Knowing how the Chinese Communist Party (CCP) politicized the World Health Organization (WHO), silenced and disappeared COVID whistleblowers, and spread disinformation about the pandemic, investigating “what went on in China” requires greater transparency from China and the WHO on what they knew and when they knew it.  It’s why I recently signed onto a letter calling on House committee chairs to seriously review the mounting evidence of Chinese culpability in the origins, spread, and cover-up of COVID-19.  A proper forensic analysis of Chinese wet markets, hospitals, and government laboratories necessitates access by a public-private team of experts, including from the Centers for Disease Control (CDC) and other centers with COVID expertise, such as our own University of Nebraska Medical Center (UNMC).  

Complicating this investigation, however, are reports that Dr.

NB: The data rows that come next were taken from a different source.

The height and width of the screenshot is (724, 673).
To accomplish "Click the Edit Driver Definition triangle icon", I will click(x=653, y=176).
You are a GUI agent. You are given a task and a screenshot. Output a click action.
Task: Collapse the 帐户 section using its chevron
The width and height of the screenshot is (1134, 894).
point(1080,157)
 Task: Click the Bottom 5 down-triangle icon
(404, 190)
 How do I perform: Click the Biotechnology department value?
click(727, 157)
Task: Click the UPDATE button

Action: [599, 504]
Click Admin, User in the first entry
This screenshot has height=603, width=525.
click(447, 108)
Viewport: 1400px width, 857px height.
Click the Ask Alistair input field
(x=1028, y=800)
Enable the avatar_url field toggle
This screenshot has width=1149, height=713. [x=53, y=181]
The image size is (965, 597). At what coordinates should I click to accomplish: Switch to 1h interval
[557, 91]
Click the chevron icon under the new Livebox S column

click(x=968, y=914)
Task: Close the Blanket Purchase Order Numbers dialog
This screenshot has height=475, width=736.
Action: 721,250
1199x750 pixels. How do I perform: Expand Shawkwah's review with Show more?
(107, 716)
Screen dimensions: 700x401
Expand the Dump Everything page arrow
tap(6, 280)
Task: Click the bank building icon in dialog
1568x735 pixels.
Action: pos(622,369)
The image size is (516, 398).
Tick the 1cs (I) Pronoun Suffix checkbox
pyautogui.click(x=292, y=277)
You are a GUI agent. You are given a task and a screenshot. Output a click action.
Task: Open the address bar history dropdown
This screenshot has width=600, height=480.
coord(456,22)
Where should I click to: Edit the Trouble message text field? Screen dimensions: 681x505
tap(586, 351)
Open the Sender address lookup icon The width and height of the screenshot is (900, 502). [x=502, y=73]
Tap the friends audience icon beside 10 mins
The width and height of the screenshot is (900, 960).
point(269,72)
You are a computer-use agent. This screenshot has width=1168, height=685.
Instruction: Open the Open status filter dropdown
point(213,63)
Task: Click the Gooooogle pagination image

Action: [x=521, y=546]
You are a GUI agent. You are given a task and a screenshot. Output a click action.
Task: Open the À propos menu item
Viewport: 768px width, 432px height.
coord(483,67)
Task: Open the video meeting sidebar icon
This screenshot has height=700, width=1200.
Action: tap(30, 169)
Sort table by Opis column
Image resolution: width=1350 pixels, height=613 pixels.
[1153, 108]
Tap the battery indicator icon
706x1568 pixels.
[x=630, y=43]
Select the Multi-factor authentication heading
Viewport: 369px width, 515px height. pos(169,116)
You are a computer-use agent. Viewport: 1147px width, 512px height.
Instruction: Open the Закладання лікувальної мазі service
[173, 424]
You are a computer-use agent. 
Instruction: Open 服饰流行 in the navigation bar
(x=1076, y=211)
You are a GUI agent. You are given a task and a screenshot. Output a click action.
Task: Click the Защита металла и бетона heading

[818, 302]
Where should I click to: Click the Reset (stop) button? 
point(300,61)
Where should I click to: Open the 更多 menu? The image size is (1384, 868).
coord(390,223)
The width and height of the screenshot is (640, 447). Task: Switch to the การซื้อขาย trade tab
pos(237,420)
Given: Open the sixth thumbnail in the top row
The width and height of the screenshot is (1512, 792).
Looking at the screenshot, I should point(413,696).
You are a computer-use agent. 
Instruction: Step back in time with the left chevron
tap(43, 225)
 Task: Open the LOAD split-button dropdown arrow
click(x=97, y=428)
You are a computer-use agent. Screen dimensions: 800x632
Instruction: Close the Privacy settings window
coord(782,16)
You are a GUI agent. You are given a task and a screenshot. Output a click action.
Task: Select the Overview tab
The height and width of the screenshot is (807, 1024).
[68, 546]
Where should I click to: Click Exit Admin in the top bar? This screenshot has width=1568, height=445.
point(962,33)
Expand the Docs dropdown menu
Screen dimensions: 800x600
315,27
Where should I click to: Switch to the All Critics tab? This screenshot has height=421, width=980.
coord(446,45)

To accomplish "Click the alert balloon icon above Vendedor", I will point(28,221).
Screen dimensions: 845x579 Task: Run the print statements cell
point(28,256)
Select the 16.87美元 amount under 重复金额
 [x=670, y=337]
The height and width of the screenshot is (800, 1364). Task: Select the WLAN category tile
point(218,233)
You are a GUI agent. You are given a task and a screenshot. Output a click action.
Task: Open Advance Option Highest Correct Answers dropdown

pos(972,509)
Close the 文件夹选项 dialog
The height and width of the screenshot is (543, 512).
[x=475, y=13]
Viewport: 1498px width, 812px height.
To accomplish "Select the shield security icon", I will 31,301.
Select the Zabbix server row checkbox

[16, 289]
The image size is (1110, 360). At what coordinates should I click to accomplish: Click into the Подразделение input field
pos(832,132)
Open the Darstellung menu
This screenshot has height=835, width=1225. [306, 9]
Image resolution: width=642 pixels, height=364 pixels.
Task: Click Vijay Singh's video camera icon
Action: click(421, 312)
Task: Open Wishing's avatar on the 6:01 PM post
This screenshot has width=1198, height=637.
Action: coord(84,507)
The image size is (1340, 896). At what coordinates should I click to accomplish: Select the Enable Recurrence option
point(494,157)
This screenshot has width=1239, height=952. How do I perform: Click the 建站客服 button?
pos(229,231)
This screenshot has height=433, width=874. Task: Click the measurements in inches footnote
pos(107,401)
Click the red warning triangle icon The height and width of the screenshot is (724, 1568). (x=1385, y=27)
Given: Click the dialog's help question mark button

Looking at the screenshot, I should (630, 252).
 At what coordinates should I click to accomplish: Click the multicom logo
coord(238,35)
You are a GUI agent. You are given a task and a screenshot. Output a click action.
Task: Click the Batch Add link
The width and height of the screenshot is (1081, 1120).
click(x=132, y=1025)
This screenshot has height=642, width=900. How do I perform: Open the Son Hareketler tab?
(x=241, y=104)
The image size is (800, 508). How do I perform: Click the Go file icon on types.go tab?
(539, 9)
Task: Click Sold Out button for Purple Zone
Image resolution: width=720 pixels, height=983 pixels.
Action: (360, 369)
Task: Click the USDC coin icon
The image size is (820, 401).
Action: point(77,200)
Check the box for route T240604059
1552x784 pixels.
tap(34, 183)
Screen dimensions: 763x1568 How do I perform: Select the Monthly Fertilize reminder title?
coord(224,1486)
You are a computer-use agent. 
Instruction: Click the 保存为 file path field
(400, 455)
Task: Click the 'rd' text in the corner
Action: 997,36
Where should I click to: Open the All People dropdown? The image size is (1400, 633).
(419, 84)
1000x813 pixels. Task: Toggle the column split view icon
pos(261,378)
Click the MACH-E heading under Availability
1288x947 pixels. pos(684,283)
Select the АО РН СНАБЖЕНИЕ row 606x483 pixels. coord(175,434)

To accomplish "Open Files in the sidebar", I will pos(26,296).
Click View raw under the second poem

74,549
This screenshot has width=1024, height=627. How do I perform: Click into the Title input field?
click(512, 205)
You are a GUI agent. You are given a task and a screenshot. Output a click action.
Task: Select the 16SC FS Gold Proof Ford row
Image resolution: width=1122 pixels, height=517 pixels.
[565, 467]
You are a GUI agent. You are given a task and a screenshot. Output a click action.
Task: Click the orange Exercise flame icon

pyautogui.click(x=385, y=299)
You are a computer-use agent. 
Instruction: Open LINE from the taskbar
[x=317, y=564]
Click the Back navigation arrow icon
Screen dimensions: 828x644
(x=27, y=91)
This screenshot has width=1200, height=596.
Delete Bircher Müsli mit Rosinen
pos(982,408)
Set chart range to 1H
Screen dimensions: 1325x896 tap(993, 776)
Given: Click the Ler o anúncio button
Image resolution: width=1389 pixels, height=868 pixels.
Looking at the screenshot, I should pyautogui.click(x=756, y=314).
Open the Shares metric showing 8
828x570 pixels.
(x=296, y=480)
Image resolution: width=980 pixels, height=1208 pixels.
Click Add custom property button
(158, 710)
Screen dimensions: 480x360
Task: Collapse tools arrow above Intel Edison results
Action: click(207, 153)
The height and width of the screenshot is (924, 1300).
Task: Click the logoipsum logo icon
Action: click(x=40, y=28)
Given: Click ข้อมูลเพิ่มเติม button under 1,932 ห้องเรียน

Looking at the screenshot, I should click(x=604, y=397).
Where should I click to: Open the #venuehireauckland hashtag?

Fauci’s own National Institute of Allergy and Infectious Diseases partially funded research at the Wuhan Institute of Virology, which not only possesses one of the world’s largest collections of bat viruses but has been conducting experiments to make coronaviruses more infectious for humans.  This might explain the strange incuriosity and slow-rolling of probes into the lab-leak theory.  To date, the Wuhan Institute of Virology has not shared any raw data, safety logs, or lab records on its development and testing of novel coronaviruses.  

Today is the anniversary of the Tiananmen Square Massacre.  It reminds us of a larger theme with which all Americans must grapple.  Due to China’s lax labor and environmental laws, for decades we have outsourced the manufacturing of our “stuff” to the People’s Republic.  Now, it seems, we have outsourced the dirty work of coronavirus research, with possible bioweapon implications, to a Chinese lab that has comparatively lax standards on safety.  

This will be a primary line of questioning for the Secretary of State during our hearing next week: How will the State Department work with other nations to hold China accountable for its failure to warn the world of a coming pandemic?  Later in the week, I will ask Treasury Secretary Yellen––who has U.S. funding authority for the WHO and other international organizations involved in coronavirus testing and response––what our money supports and where it goes.  The families of the over 3.5 million people who died from this pandemic would really like to know.”